- **Schriftelijke opdracht a**
Voor welke periode kan men volgens het fragment bij Topics een proefabonnement nemen?

- **Fragment**
───
Als je in de literatuur gaat zoeken dan zijn er een aantal zaken waar je rekening mee moet houden. Je kunt literatuur in de bibliotheek, maar ook online zoeken. Als je kiest voor online moet je ervoor zorgen dat de website betrouwbaar is. Je kunt niet zomaar iets op Google intoetsen en alles gebruiken wat daaronder verschijnt.

 

https://www.rug.nl/education/scholierenacademie/studieondersteuning/profielwerkstuk/onderzoeken-analyseren/alles-over-literatuur
Via de bovenstaande link kom je op een pagina van de Rijksuniversiteit Groningen. Daar staan tips over het gebruiken van online materiaal. In dit filmpje wordt ook verteld waar je op moet letten met bronnen uit de literatuur.

Betrouwbaarheid van bronnen

 

Overige bronnen

Er zijn natuurlijk nog meer manieren om aan informatie te komen. Hieronder volgen een aantal tips, maar wees zelf ook creatief. Als je niet zeker weet of de bron betrouwbaar is dan kun je het vragen aan de begeleidende docent.

Met het IP-adres van school kun je inloggen op de krantenbank. https://academic.lexisnexis.nl/krantenbank/advancedsearch-form/ Je hebt door op deze link te klikken toegang tot artikelen van alle dagbladen en opinietijdschriften van Nederland.

Uitzending gemist
Zoek op deze website of er een reportage over jouw onderwerp beschikbaar is.

SchoolTV
Ook op deze website kun je reportages vinden over verschillende onderwerpen.

TED
Op deze website staan lezingen en reportages uit de hele wereld over diverse onderwerpen.

Google Scholar
Google Scholar is een zoekmachine waarmee een groeiende verzameling wetenschappelijke publicaties wordt doorzocht. Deze publicaties vind je niet met de 'gewone' Google.

Topics
Met Topics kun je een proefabonnement nemen van één maand om krantenartikelen te lezen.

Bekijk ook dit filmpje eens om inspiratie op te doen over de verschillende bronnen die je kunt gebruiken.

Welke bronnen kun je gebruiken voor je onderzoek?
───
- **Schriftelijke opdracht b**
Herschrijf het deel van de rijen dat begint bij de regel met "[Share on Twitter] (320, 173)" en doorloopt tot het einde van de rijen als een JSON-lijst van strings, met één string per regel en zonder lege regels.
───
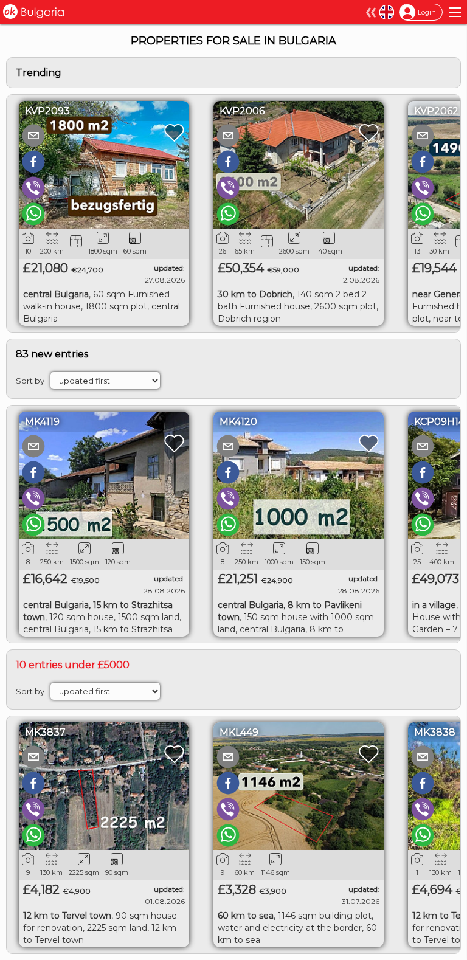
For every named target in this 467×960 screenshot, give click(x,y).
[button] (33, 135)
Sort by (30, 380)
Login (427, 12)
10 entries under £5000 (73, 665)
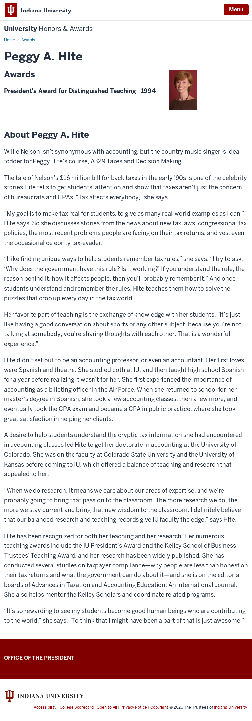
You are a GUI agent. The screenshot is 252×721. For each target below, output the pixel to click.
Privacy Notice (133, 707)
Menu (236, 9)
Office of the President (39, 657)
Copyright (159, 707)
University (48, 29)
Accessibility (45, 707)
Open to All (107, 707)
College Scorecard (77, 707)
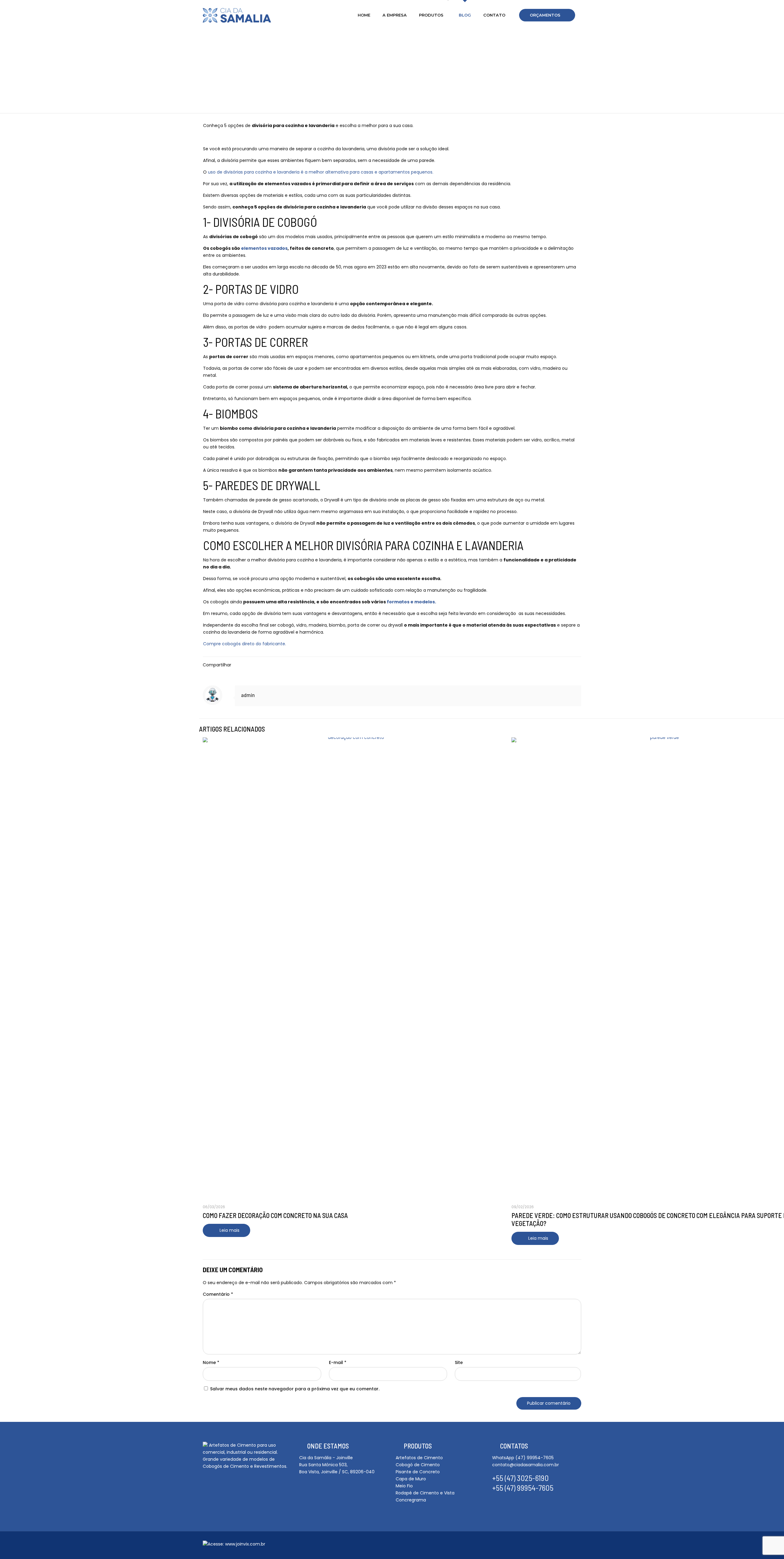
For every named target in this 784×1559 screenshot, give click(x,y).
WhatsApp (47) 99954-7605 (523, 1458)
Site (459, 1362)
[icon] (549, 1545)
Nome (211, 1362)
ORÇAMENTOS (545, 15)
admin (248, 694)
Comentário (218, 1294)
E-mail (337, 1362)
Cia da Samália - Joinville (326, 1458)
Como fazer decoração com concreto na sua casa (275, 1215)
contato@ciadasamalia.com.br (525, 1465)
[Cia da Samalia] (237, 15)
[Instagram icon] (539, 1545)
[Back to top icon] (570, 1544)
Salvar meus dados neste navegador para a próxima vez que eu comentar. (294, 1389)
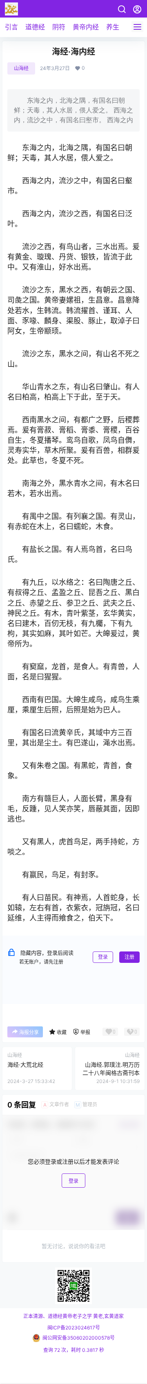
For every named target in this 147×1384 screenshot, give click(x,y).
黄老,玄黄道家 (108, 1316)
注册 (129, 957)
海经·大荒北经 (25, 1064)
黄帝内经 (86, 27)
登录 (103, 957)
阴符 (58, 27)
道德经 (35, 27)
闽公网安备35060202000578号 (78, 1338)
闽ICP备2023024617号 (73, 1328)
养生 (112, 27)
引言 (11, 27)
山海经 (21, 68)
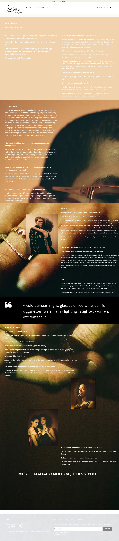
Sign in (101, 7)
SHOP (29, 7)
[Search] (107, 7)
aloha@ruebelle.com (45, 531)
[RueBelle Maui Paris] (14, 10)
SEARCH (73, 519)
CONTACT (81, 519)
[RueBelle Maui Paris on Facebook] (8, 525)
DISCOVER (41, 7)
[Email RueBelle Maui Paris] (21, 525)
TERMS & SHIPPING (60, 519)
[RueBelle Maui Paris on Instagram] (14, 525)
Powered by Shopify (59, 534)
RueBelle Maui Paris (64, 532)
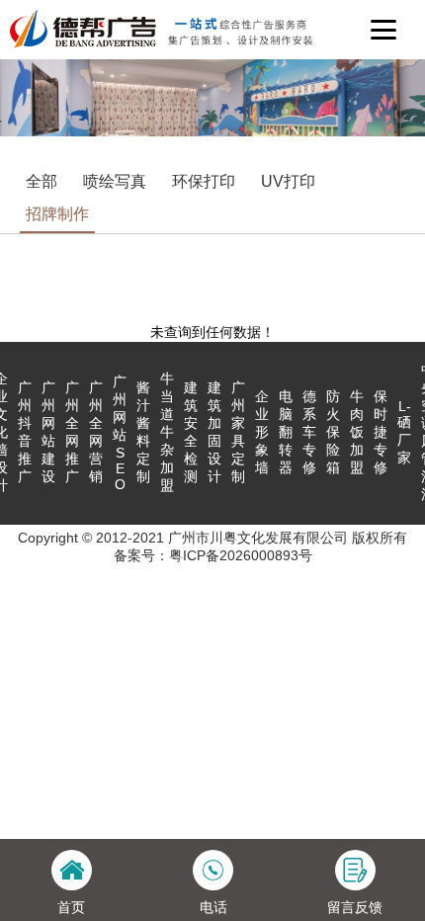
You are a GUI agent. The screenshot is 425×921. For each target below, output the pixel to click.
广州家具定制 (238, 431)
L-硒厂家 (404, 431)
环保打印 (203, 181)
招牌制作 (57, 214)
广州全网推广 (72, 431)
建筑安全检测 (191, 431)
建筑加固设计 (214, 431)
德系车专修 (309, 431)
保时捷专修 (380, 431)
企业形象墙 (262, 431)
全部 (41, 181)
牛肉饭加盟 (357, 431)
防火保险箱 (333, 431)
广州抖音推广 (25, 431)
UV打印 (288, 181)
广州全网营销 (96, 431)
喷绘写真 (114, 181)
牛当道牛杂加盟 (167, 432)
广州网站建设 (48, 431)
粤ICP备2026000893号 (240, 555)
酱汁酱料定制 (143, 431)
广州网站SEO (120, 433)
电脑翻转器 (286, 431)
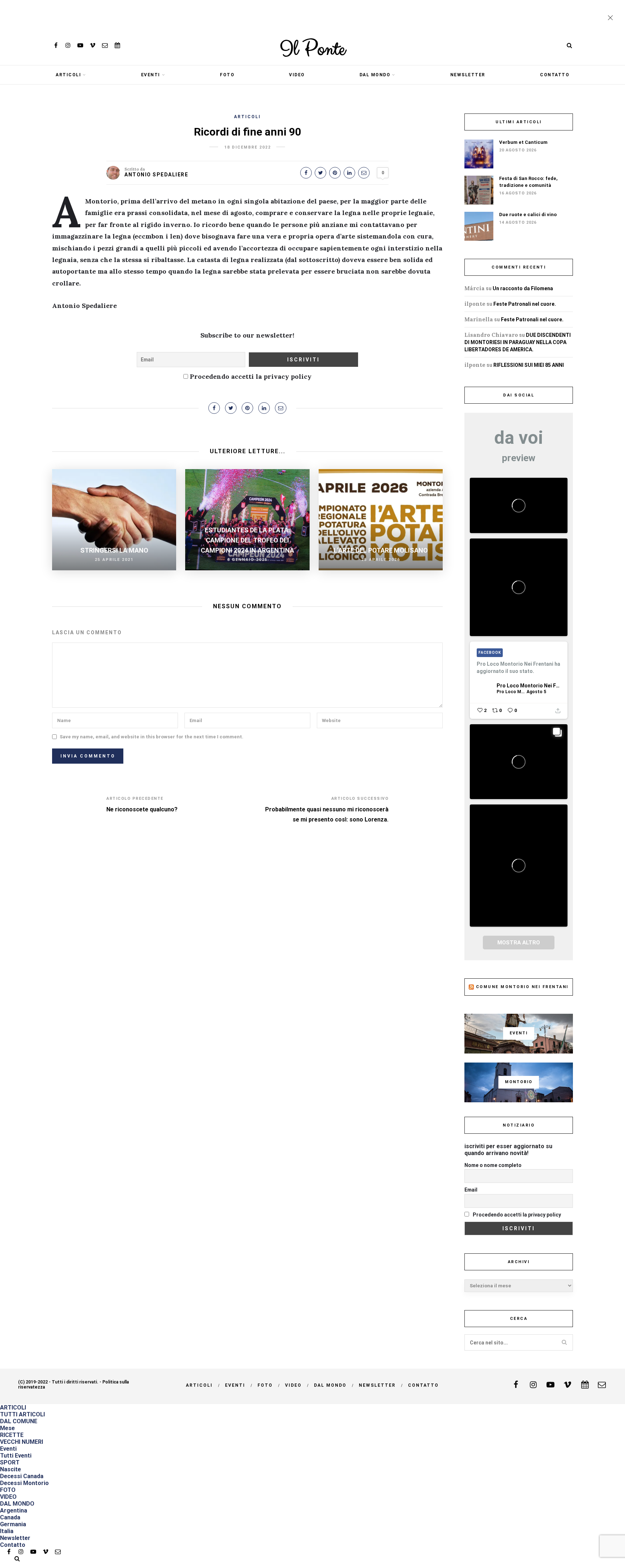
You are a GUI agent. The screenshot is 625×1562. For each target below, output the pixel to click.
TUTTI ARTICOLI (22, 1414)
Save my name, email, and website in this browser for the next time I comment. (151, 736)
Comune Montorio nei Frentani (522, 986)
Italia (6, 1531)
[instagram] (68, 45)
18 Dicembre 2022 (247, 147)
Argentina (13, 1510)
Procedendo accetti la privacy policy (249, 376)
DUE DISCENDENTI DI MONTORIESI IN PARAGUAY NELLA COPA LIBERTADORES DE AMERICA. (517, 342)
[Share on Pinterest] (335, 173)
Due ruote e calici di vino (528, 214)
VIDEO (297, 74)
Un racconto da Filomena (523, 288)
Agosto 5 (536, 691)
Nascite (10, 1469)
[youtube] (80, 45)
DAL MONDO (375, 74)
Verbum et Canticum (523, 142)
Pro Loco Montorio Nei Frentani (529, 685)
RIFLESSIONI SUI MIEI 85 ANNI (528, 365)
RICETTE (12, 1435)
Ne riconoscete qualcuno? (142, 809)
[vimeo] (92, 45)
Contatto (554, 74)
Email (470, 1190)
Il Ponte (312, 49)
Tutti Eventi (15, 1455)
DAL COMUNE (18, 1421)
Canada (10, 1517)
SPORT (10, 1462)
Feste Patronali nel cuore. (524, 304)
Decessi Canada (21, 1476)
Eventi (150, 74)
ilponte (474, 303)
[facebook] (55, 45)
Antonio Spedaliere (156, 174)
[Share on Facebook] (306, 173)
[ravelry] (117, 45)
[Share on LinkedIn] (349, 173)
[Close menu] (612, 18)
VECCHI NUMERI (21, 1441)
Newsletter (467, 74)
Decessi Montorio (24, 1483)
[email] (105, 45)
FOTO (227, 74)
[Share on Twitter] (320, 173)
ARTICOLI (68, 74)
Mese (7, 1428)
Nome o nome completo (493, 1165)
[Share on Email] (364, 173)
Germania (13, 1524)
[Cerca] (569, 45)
───
- **Resultaat a**
Eén maand.

- **Resultaat b**
[
  "[Share on Twitter] (320, 173)",
  "ARTICOLI (68, 74)",
  "Mese (7, 1428)",
  "Nome o nome completo (493, 1165)",
  "[Share on Email] (364, 173)",
  "Germania (13, 1524)",
  "[Cerca] (569, 45)"
]